GlycoRNAs in plants

Ribonucleic acid (RNA) is a polymeric molecule with a remarkable range of functions in biology. In addition to its central role in transferring the DNA encoded information in the form of messenger RNA to proteins, RNA is essential for many biological processes including protein biosynthesis, DNA replication, epigenetic control of gene expression and catalysis. Like other macromolecules, RNA is subjected to chemical modifications that regulate its function. Glycosylation is an abundant modification of macromolecules in all cells, but RNA modified with a covalent linkage of carbohydrates has been unknown until recently. In human and other mammalian cells, glycosylated RNAs have been discovered recently and we hypothesize that glycosylated RNA molecules (GlycoRNAs) exist also in plants. In this project, GlycoRNAs will be isolated from various plant species using affinity purification with antibodies that bind to carbohydrate structures. The composition of the carbohydrate structures and the nucleotide sequence of the modified RNAs will determined to obtain first insights on their biosynthesis and biological function. The anticipated discovery of GlycoRNAs in plants will open up new research avenues for RNA function and glycobiology. 1

Ribonucleic acid (RNA) is an ancient macromolecule with a remarkable range of biological functions. In addition to its central role in translating the information encoded by DNA into proteins in the form of messenger RNA (mRNA), RNA is essential for other aspects of protein biosynthesis, DNA replication, epigenetic control of gene expression, catalysis and many other functions in biology. Like other macromolecules, RNA is subject to post-transcriptional modifications that regulate its function. Glycosylation is a common modification of proteins, lipids and metabolites that can diversify their function through conjugation with different types of monosaccharides or more complex oligosaccharides. For decades, glycobiology and nucleic acid research were completely separate fields. Recent studies in mammalian cells have revealed the presence of several types of glycosylated RNAs (glycoRNAs) on the cell surface of mammalian cells. In particular, small non-coding RNAs can undergo N-glycosylation, and the glycans detected carry Golgi-processed complex-type N-glycans with fucose and sialic acid. These glycan modifications are typically found on secreted proteins in mammalian cells. Here we wanted to investigate whether glycosylated RNA molecules also exist in plants, which is quite challenging because the tools and protocols used for mammalian cells cannot be directly applied to whole plant tissues.
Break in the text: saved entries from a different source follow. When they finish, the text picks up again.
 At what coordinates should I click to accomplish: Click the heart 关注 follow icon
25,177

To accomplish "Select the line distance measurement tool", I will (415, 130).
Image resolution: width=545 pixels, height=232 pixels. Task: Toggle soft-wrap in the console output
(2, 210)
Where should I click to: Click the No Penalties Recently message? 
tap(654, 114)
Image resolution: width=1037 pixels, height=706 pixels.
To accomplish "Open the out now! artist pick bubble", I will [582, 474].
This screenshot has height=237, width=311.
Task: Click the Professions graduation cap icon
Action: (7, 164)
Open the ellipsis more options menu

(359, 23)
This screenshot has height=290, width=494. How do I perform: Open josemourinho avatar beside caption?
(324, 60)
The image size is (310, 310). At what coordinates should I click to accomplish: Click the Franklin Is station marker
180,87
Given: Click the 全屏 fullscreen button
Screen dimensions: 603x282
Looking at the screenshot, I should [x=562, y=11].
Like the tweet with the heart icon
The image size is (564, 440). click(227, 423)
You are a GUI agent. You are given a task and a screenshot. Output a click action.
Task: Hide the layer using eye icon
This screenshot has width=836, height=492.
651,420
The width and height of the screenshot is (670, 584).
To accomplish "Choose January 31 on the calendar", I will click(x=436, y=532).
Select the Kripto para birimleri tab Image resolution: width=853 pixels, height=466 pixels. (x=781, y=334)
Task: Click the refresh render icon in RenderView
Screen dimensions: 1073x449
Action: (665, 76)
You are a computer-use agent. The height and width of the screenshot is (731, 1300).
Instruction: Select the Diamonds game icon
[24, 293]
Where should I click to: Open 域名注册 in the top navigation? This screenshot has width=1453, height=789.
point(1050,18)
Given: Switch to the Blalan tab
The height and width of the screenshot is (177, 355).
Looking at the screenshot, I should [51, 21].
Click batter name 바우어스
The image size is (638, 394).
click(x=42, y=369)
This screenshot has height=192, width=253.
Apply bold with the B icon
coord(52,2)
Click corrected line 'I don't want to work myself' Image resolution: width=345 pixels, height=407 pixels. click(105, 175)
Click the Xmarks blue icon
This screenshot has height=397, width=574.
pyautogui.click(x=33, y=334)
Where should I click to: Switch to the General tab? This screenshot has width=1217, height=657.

To identify glycosylated RNA in plants, we purified RNA from the model plant Arabidopsis thaliana and the tobacco-relative Nicotiana benthamiana. We developed and performed several methods to enrich and detect potentially glycosylated RNAs in leaves and seedlings. We used previously generated glycoengineered plants that produce glycoconjugates carrying the type of sialic acid that is abundant on mammalian glycoRNAs, but not naturally present in plants, to overcome some of the caveats of plant glycoRNA enrichment. Using dot blots and Northwestern blot detection with lectins and carbohydrate-specific antibodies, we were finally able to detect glycosylated RNA variants in plants. The discovery of these glycosylated RNAs in plants will open new avenues of research aimed at characterising in detail the structural variation of the detected glycosylated RNAs, their abundance and distribution, as well as their biosynthetic pathway, with the ultimate goal of identifying novel biological functions for these biomolecules in plants.